Page extract START

This repository contains selected alignment datasets from OXBench, used in "Efficient representation of uncertainty in multiple sequence alignments using directed acyclic graphs" by Joseph L Herman, Ádám Novák, Rune Lyngsø, Adrienn Szabó, István Miklós and Jotun Hein. (2014)
- Selecting a large reference alignment From OXBench version 1.3 one of the largest alignments was chosen, which was dataset number 12. (After unpacking the tar.gz file above, it can be found in: "oxbench_1_3/data/align/fasta/12" ) It contains 122 protein sequences.
- Selecting diverse subsets of growing sizes So that we can conduct measurements of running times of our method, and be less affected by different characteristics of alignments, we chose to select subsets of the same protein family. To avoid having too highly similar proteins in a subset, we used a simple algorithm to choose a maximally dissimilar protein (least similar to the already selected ones) in each round. We run this greedy algorithm to produce protein subsets of the 12 set of sizes: 15, 30, 60; and also included the full set of 122 sequences in our measurement dataset. This way the respective sizes of subsets (almost) double, which makes drawing consequences of measures running times easier.
- All-gap columns have to be removed In order to get valid sub-alignments, we removed the alignment columns that contained gaps only.
The final subsets that we selected contain 15, 30, 60 and 122 sequences respectively. The larger ones always include all protein sequences from the smaller subsets and extend them further.
To find the alignments have a look at the "data" folder.

Page extract END
Dataset excerpt START

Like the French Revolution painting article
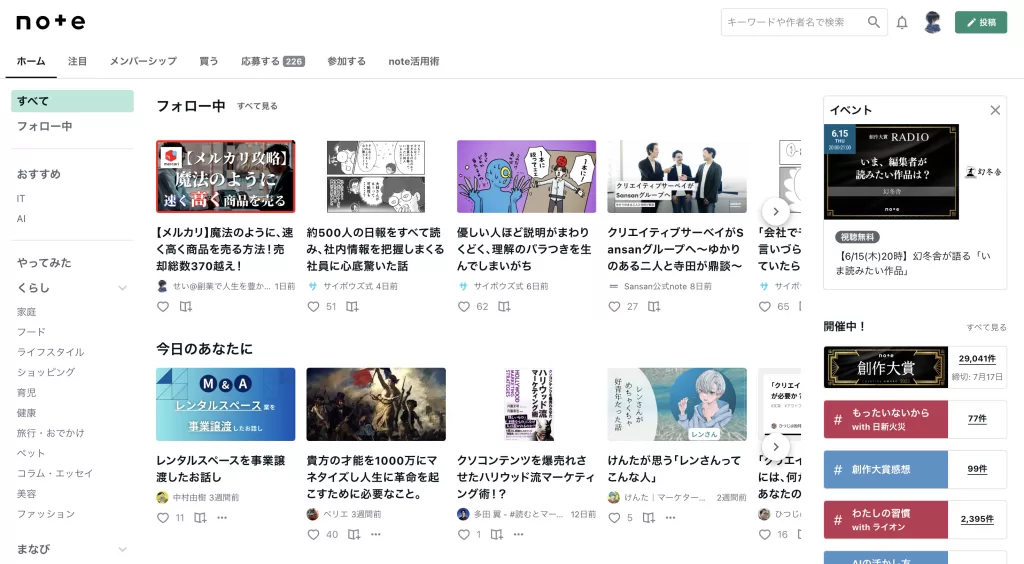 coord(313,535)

Dataset excerpt END

Repeat word for word the part of the OXBench alignment text above that runs from "- Selecting diverse" up to and including "contained gaps only.".

### Written solution
- Selecting diverse subsets of growing sizes So that we can conduct measurements of running times of our method, and be less affected by different characteristics of alignments, we chose to select subsets of the same protein family. To avoid having too highly similar proteins in a subset, we used a simple algorithm to choose a maximally dissimilar protein (least similar to the already selected ones) in each round. We run this greedy algorithm to produce protein subsets of the 12 set of sizes: 15, 30, 60; and also included the full set of 122 sequences in our measurement dataset. This way the respective sizes of subsets (almost) double, which makes drawing consequences of measures running times easier.
- All-gap columns have to be removed In order to get valid sub-alignments, we removed the alignment columns that contained gaps only.